# [Problem to solve]
Count the lines in the rows below that contain the word "type", matching case exactly, and reply with only that number.

# [Source material]
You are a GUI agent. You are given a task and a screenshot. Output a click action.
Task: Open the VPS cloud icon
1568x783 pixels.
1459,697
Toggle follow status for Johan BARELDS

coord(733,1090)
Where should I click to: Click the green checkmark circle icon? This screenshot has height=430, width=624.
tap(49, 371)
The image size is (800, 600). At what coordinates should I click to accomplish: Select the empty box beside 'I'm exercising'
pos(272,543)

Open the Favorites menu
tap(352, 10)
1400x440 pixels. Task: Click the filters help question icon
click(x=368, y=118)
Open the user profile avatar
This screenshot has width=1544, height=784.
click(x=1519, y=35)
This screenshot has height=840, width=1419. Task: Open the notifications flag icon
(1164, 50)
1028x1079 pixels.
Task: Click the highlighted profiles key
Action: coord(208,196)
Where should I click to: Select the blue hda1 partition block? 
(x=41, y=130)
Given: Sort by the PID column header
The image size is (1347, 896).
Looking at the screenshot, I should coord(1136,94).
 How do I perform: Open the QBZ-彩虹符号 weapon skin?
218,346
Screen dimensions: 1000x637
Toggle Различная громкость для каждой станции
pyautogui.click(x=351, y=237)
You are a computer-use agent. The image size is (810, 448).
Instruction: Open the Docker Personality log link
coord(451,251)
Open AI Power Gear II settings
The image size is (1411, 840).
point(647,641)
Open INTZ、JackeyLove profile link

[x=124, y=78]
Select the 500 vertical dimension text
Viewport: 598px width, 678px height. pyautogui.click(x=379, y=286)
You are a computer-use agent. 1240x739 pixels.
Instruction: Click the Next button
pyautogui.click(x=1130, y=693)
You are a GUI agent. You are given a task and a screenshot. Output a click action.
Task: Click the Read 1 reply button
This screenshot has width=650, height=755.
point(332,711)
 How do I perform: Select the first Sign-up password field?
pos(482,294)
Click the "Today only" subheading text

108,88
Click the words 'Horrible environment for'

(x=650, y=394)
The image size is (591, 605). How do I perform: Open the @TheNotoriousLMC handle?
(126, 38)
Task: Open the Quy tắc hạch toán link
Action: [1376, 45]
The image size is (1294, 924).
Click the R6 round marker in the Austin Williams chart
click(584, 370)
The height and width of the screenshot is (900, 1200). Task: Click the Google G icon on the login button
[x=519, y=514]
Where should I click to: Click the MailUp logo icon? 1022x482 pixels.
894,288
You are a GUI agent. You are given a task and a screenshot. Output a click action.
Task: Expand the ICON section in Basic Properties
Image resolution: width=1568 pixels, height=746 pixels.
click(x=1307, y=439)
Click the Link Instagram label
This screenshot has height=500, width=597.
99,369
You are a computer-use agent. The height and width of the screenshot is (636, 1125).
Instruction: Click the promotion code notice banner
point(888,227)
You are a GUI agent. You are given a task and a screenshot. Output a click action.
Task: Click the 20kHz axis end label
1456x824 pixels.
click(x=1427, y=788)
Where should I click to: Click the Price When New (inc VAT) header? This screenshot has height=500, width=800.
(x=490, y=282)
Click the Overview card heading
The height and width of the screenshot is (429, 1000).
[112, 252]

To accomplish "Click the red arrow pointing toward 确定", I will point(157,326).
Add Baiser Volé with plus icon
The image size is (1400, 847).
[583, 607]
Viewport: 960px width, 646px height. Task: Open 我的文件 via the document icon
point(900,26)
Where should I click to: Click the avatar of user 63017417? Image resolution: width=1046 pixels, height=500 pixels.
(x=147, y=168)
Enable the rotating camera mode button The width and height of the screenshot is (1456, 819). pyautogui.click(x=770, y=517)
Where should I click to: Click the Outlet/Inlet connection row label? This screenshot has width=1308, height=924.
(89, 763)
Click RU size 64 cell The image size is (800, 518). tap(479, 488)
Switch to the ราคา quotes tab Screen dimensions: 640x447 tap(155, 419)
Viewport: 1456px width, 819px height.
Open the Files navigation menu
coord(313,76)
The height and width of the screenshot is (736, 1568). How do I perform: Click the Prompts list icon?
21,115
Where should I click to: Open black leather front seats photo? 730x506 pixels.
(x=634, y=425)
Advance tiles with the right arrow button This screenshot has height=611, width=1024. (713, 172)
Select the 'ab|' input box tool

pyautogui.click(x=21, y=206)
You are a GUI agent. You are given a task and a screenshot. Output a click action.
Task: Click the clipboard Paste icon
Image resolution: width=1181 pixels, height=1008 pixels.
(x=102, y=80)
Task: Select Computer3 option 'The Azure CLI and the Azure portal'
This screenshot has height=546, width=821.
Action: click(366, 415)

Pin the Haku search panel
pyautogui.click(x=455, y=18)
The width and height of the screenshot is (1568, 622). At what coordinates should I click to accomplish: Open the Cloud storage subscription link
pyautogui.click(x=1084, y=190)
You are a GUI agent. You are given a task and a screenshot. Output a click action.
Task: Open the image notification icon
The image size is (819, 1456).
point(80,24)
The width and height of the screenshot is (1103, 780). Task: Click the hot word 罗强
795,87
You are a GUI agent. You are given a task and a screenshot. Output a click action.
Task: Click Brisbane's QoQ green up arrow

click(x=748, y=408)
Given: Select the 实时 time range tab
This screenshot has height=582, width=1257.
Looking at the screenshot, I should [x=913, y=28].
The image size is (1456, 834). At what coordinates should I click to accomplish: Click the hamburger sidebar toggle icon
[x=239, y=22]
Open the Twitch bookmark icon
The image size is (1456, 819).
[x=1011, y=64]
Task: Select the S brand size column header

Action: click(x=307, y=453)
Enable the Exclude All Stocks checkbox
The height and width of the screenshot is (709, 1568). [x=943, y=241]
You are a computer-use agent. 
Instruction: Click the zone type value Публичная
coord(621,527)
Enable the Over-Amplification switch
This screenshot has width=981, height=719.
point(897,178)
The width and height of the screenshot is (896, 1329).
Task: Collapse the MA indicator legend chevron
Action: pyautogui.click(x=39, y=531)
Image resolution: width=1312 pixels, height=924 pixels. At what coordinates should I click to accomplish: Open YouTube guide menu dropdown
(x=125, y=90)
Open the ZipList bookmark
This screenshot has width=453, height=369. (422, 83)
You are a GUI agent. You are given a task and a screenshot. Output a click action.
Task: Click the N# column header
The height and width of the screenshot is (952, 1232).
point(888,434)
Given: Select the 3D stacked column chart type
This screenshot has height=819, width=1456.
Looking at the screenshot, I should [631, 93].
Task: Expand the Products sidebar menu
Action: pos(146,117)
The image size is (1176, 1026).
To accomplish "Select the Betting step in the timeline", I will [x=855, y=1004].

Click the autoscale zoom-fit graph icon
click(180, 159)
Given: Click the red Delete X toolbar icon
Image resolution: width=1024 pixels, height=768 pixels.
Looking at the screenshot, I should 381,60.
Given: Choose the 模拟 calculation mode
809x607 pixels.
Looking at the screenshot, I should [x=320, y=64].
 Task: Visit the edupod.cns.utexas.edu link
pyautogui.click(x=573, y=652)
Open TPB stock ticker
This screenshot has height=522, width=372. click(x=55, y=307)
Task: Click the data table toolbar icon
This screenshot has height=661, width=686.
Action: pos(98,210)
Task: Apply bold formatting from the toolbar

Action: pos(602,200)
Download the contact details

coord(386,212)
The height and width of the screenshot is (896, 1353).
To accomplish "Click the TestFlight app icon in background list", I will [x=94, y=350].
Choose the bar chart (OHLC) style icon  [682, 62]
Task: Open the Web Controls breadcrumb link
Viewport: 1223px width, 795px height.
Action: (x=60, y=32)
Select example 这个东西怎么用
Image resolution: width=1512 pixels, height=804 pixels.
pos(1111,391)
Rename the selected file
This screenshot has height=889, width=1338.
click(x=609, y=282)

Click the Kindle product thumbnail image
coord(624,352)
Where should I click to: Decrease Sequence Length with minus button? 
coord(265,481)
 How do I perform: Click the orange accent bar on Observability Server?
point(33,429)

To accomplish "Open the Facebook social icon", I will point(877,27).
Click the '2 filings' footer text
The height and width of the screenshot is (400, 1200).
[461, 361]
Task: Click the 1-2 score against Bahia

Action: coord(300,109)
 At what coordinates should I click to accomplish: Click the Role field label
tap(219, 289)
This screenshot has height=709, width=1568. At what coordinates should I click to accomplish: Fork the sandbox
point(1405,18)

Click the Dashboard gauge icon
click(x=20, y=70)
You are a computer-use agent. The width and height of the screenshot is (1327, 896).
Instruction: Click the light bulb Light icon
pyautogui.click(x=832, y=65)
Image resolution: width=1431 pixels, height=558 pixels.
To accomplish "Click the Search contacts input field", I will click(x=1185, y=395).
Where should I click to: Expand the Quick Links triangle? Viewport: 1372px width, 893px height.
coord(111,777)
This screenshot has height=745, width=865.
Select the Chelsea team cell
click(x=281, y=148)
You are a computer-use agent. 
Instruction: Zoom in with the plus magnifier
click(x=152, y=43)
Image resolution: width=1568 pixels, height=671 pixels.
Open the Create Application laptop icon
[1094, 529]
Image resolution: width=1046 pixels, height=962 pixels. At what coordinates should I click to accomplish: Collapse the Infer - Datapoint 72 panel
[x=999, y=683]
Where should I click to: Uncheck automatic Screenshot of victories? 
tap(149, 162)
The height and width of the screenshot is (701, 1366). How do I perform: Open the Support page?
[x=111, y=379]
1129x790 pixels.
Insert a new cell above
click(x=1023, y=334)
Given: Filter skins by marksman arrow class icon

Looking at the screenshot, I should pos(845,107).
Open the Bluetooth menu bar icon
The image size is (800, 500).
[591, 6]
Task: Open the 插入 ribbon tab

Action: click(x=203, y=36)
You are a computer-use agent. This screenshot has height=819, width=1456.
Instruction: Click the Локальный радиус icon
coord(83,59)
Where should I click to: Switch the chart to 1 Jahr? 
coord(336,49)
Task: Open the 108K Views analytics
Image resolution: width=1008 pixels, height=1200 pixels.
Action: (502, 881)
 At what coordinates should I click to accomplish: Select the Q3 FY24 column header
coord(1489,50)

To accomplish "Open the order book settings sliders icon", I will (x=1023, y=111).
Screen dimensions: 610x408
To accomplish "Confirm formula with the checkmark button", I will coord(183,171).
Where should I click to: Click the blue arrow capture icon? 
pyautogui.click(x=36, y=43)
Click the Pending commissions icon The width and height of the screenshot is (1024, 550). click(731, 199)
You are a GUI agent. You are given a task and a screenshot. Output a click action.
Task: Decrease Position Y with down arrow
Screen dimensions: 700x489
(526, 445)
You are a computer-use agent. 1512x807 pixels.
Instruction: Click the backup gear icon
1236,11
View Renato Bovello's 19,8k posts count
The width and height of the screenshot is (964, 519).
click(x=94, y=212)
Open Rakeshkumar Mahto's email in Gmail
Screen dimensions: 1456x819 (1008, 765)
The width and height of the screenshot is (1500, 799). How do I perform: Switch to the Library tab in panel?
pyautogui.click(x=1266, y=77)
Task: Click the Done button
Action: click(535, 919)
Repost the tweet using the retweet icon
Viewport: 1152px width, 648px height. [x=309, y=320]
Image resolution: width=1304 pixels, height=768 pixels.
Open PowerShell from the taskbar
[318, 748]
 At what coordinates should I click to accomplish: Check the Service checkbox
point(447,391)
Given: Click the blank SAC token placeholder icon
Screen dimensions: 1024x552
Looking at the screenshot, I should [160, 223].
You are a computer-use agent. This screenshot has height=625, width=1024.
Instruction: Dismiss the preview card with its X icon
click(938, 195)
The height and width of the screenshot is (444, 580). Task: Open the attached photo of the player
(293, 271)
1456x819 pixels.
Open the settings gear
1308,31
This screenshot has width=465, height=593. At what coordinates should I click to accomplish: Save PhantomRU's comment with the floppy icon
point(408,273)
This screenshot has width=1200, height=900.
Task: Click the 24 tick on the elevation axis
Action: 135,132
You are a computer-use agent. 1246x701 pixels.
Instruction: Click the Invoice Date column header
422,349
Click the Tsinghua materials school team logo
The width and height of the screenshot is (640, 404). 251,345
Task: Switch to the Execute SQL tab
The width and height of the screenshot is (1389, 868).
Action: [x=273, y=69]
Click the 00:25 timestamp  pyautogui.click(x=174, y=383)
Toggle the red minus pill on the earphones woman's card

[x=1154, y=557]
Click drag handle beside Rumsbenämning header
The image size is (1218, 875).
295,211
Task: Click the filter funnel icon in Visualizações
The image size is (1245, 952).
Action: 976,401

# [The output]
2